Stanford believes that to survive in their complex social structures, both animals needed to develop a big brain, a trait they share with humans and elephants.

Apes live in a fluid community, splitting up families and forming temporary alliances in a seemingly unstructured group as they search for fruit trees. Dolphins form temporary, fluid alliances as they search for fish to eat as well as protection from predators.

It took 17 years of research for renowned primatalogist and USC professor Jane Goodall to find a pattern in what seemed like random movement, a community structure now called fission-fusion.

It was an even more difficult task to arrive at the same findings for creatures that live underwater in territories that stretch hundreds of miles. Only recently has technology allowed Bearzi to break through in ways that made this book possible.

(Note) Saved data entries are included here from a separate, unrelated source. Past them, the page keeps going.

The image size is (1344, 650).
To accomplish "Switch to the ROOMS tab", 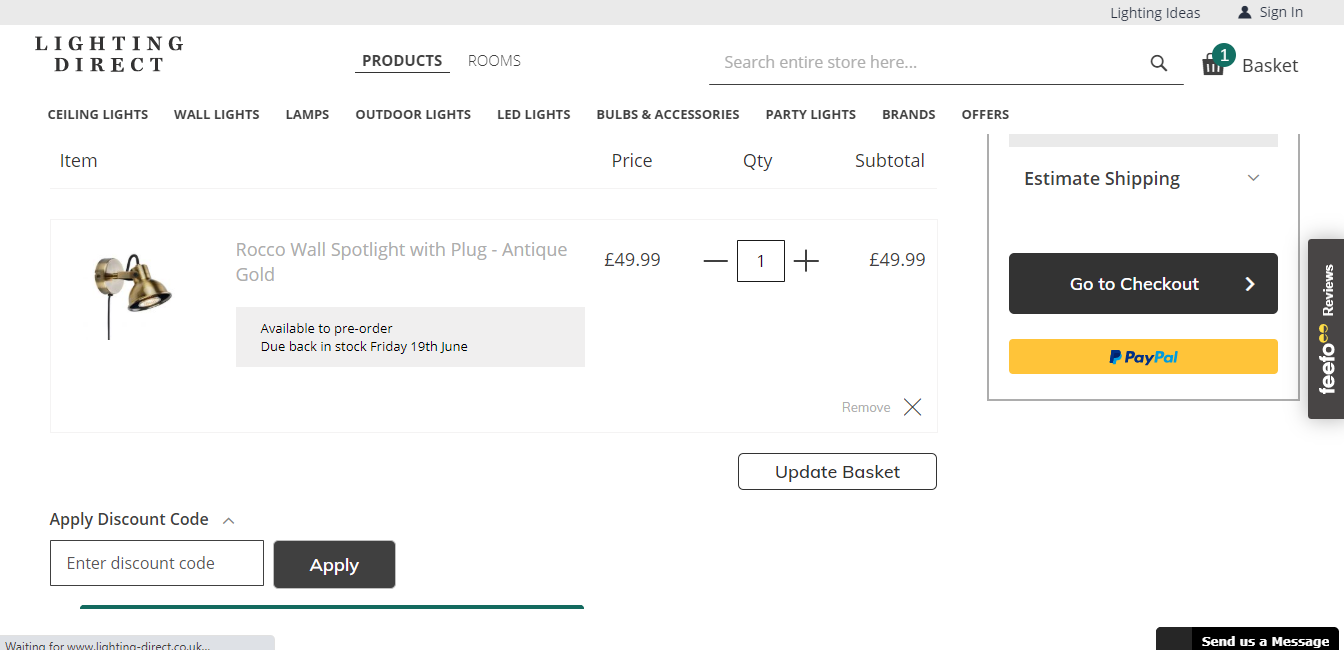I will pos(494,60).
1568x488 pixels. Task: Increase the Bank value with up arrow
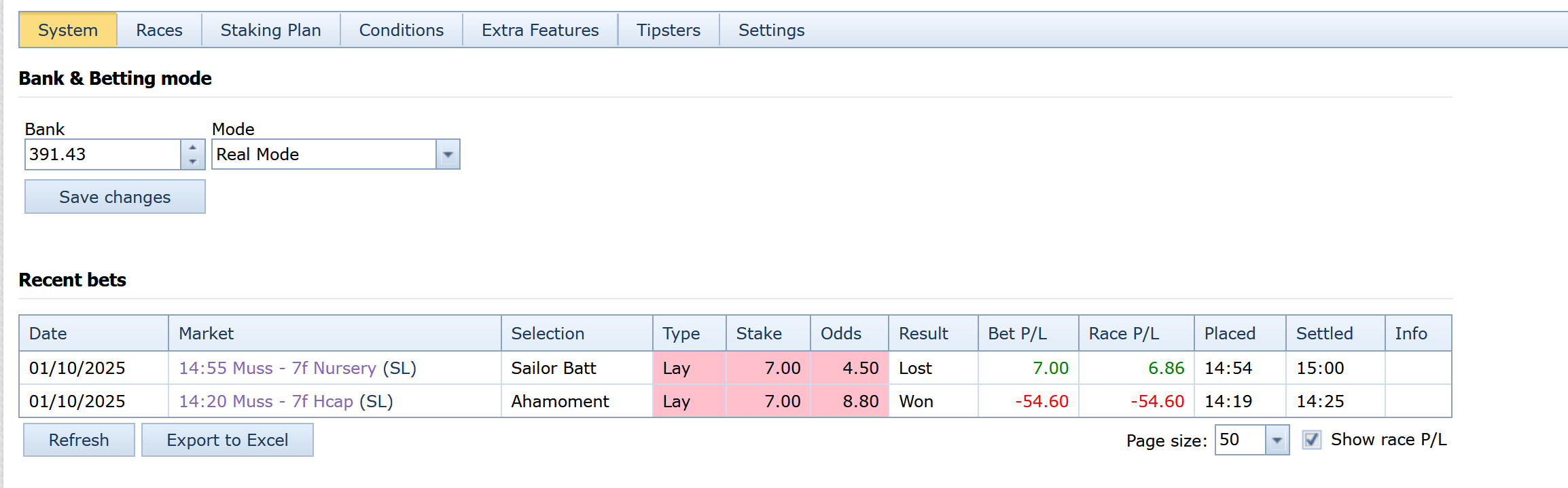(x=193, y=147)
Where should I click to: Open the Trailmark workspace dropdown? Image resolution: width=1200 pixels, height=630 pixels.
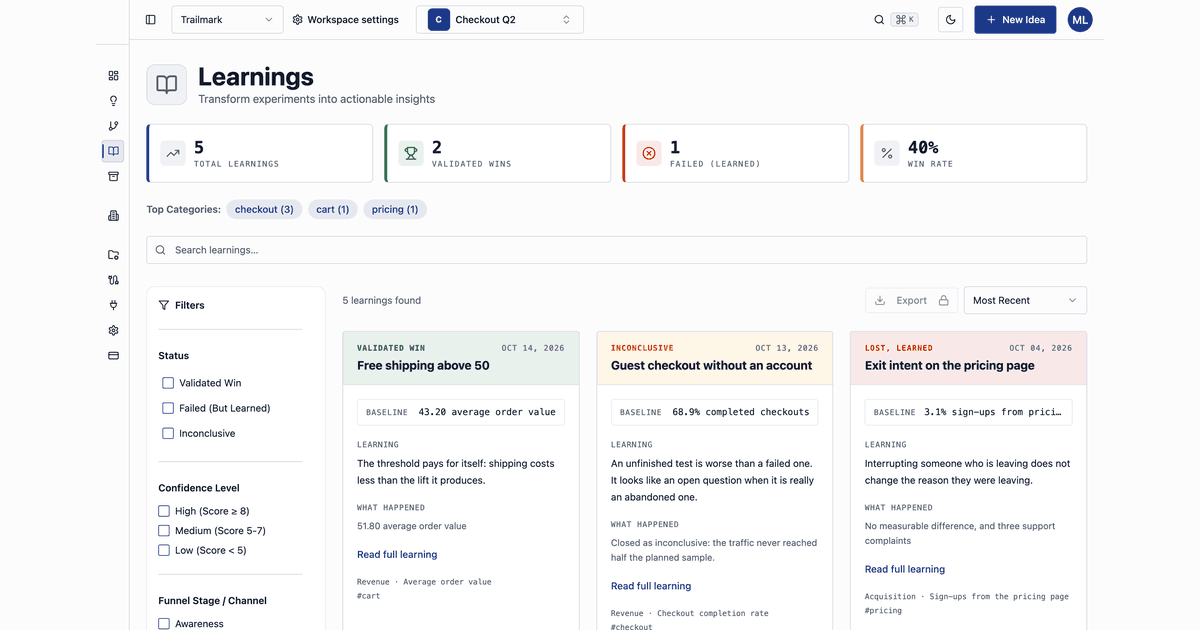(227, 20)
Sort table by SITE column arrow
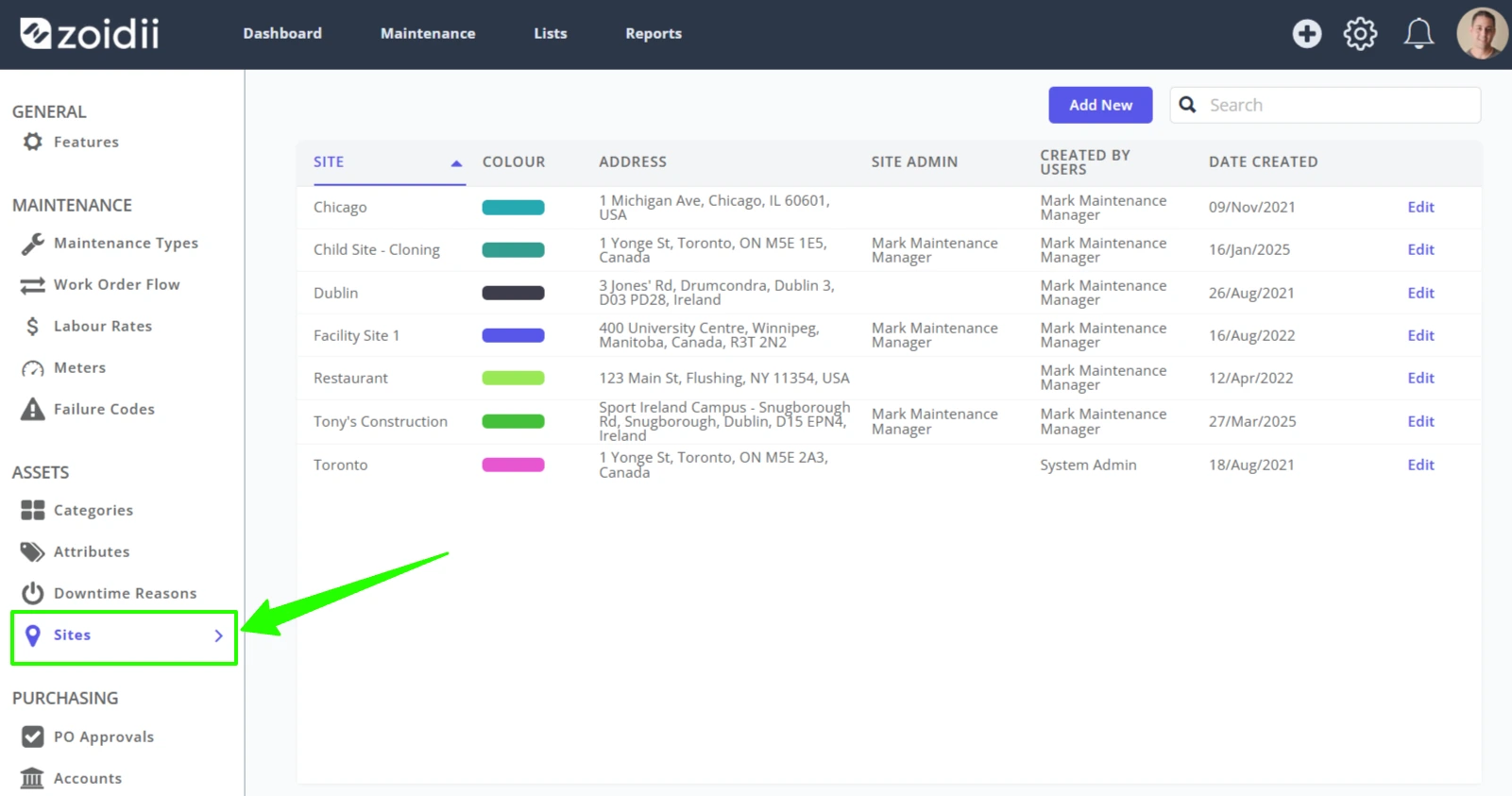 point(456,163)
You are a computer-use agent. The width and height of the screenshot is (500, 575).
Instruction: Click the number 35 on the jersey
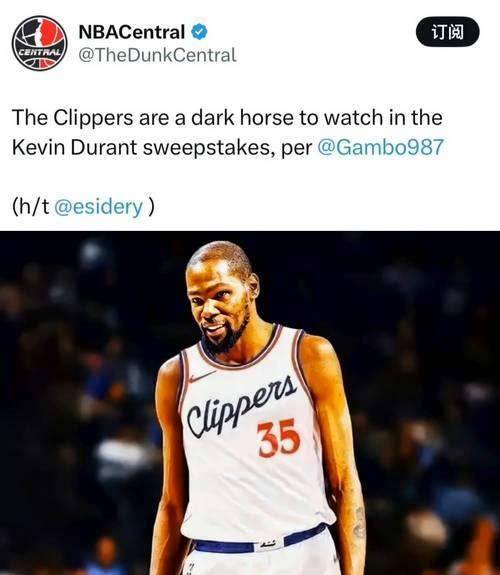point(278,438)
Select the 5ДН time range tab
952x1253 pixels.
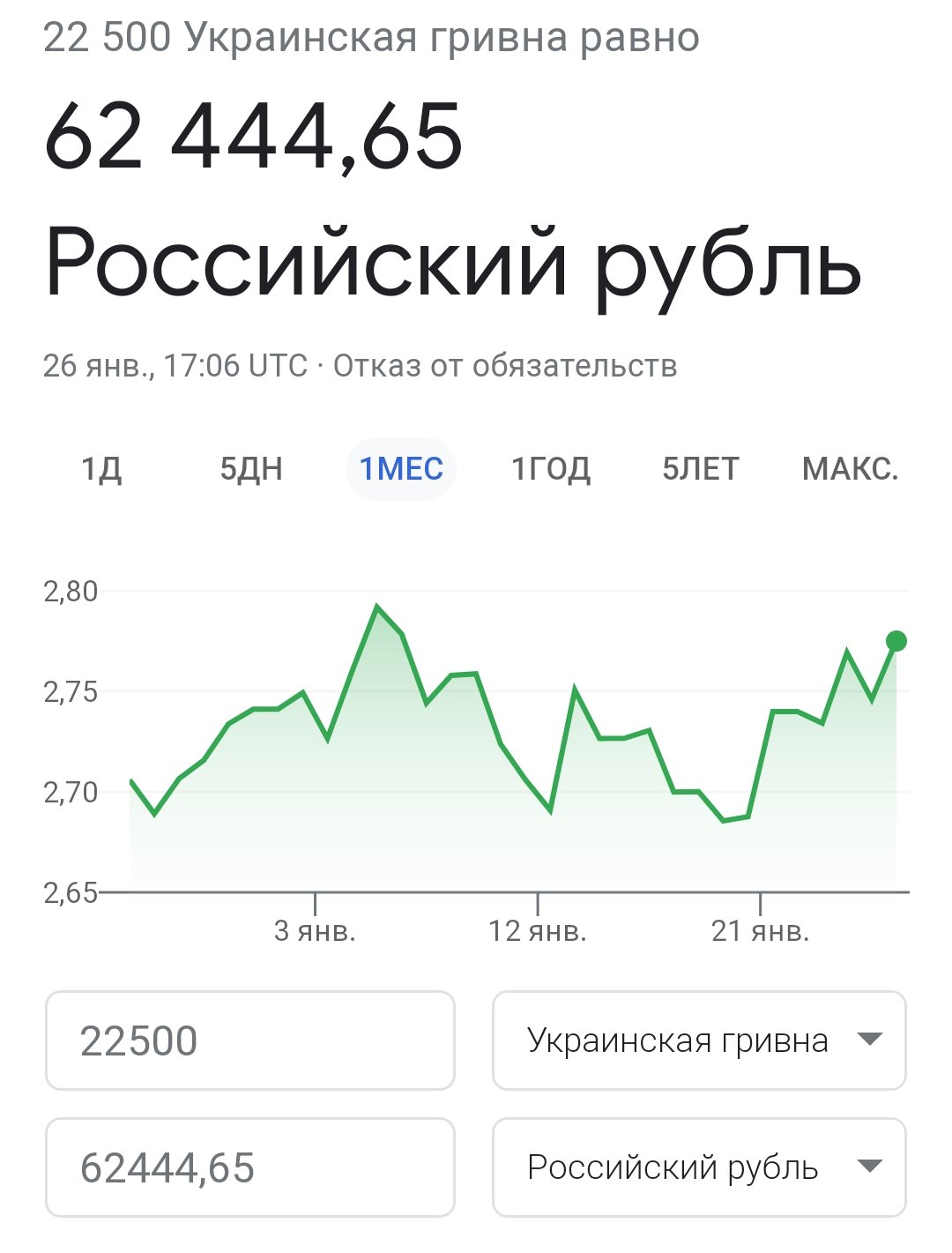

About 10 years ago, Stanford saw Bearzi’s work profiled on CNN and was amazed to learn that dolphins divide up food much the way chimpanzees do. He contacted her to find out if there might be other parallels to that of the great apes.

What he discovered as the two compared notes over the years continued to surprise him. Stanford and Bearzi subsequently published their scholarly findings last year in the journal Contributions to Zoology.

Dolphins, for example, put sponges on the top of their beak to protect themselves from abrasive sand encountered on the bottom of the ocean while searching for food.

In recent years, researchers have seen chimpanzees create spears from branches to hunt small animals, while gorillas have used sticks to gauge water depth as they wade across swamps.

Unfortunately, dolphins and apes also share another trait. Both are endangered because of overfishing and habitat loss.